= EXERCISE BRIEF =
Repeat the entries exactly as they are written.

──────────

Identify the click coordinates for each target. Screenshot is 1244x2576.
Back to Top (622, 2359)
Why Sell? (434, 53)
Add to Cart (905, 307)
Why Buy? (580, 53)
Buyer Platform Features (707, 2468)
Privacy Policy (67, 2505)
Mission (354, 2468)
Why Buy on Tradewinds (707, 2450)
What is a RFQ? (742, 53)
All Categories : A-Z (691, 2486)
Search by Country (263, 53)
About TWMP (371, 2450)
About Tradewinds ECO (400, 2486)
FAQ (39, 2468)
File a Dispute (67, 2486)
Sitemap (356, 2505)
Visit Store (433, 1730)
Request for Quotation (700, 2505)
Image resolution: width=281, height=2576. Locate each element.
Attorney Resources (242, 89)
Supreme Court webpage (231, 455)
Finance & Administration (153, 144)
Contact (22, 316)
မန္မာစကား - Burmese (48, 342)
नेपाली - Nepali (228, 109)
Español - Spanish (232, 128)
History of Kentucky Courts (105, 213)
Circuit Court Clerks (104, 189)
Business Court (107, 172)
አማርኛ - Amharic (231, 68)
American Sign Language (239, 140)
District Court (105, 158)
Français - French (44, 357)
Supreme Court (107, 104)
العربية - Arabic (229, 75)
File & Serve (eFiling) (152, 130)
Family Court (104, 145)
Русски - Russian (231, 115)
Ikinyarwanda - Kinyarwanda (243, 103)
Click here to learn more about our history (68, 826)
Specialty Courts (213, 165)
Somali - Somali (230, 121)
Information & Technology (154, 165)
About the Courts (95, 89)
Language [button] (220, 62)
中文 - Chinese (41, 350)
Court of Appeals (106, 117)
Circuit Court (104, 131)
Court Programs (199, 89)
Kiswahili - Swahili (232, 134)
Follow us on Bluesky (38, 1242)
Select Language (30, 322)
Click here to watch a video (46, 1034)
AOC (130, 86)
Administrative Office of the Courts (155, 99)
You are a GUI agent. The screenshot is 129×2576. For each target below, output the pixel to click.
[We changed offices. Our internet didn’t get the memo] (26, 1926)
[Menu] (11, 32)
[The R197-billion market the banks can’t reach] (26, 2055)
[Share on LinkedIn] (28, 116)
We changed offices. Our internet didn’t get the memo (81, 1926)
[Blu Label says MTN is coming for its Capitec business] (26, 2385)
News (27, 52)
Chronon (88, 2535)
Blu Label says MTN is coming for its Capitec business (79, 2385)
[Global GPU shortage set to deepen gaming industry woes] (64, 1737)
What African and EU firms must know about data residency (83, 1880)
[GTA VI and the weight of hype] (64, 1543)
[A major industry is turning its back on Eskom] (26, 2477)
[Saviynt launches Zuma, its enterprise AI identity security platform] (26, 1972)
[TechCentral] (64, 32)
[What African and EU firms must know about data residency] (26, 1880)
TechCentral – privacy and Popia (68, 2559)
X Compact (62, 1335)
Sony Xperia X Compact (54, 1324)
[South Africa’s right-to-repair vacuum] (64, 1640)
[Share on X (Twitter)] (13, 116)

──────────

= EXERCISE OUTPUT =
Identify the click coordinates for each target. Screenshot is 1244x2576.
Back to Top (622, 2359)
Why Sell? (434, 53)
Add to Cart (905, 307)
Why Buy? (580, 53)
Buyer Platform Features (707, 2468)
Privacy Policy (67, 2505)
Mission (354, 2468)
Why Buy on Tradewinds (707, 2450)
What is a RFQ? (742, 53)
All Categories : A-Z (691, 2486)
Search by Country (263, 53)
About TWMP (371, 2450)
About Tradewinds ECO (400, 2486)
FAQ (39, 2468)
File a Dispute (67, 2486)
Sitemap (356, 2505)
Visit Store (433, 1730)
Request for Quotation (700, 2505)
Image resolution: width=281, height=2576. Locate each element.
Attorney Resources (242, 89)
Supreme Court webpage (231, 455)
Finance & Administration (153, 144)
Contact (22, 316)
မန္မာစကား - Burmese (48, 342)
नेपाली - Nepali (228, 109)
Español - Spanish (232, 128)
History of Kentucky Courts (105, 213)
Circuit Court Clerks (104, 189)
Business Court (107, 172)
አማርኛ - Amharic (231, 68)
American Sign Language (239, 140)
District Court (105, 158)
Français - French (44, 357)
Supreme Court (107, 104)
العربية - Arabic (229, 75)
File & Serve (eFiling) (152, 130)
Family Court (104, 145)
Русски - Russian (231, 115)
Ikinyarwanda - Kinyarwanda (243, 103)
Click here to learn more about our history (68, 826)
Specialty Courts (213, 165)
Somali - Somali (230, 121)
Information & Technology (154, 165)
About the Courts (95, 89)
Language [button] (220, 62)
中文 - Chinese (41, 350)
Court of Appeals (106, 117)
Circuit Court (104, 131)
Court Programs (199, 89)
Kiswahili - Swahili (232, 134)
Follow us on Bluesky (38, 1242)
Select Language (30, 322)
Click here to watch a video (46, 1034)
AOC (130, 86)
Administrative Office of the Courts (155, 99)
You are a GUI agent. The screenshot is 129×2576. For each target below, output the pixel to click.
[We changed offices. Our internet didn’t get the memo] (26, 1926)
[Menu] (11, 32)
[The R197-billion market the banks can’t reach] (26, 2055)
[Share on LinkedIn] (28, 116)
We changed offices. Our internet didn’t get the memo (81, 1926)
[Blu Label says MTN is coming for its Capitec business] (26, 2385)
News (27, 52)
Chronon (88, 2535)
Blu Label says MTN is coming for its Capitec business (79, 2385)
[Global GPU shortage set to deepen gaming industry woes] (64, 1737)
What African and EU firms must know about data residency (83, 1880)
[GTA VI and the weight of hype] (64, 1543)
[A major industry is turning its back on Eskom] (26, 2477)
[Saviynt launches Zuma, its enterprise AI identity security platform] (26, 1972)
[TechCentral] (64, 32)
[What African and EU firms must know about data residency] (26, 1880)
TechCentral – privacy and Popia (68, 2559)
X Compact (62, 1335)
Sony Xperia X Compact (54, 1324)
[South Africa’s right-to-repair vacuum] (64, 1640)
[Share on X (Twitter)] (13, 116)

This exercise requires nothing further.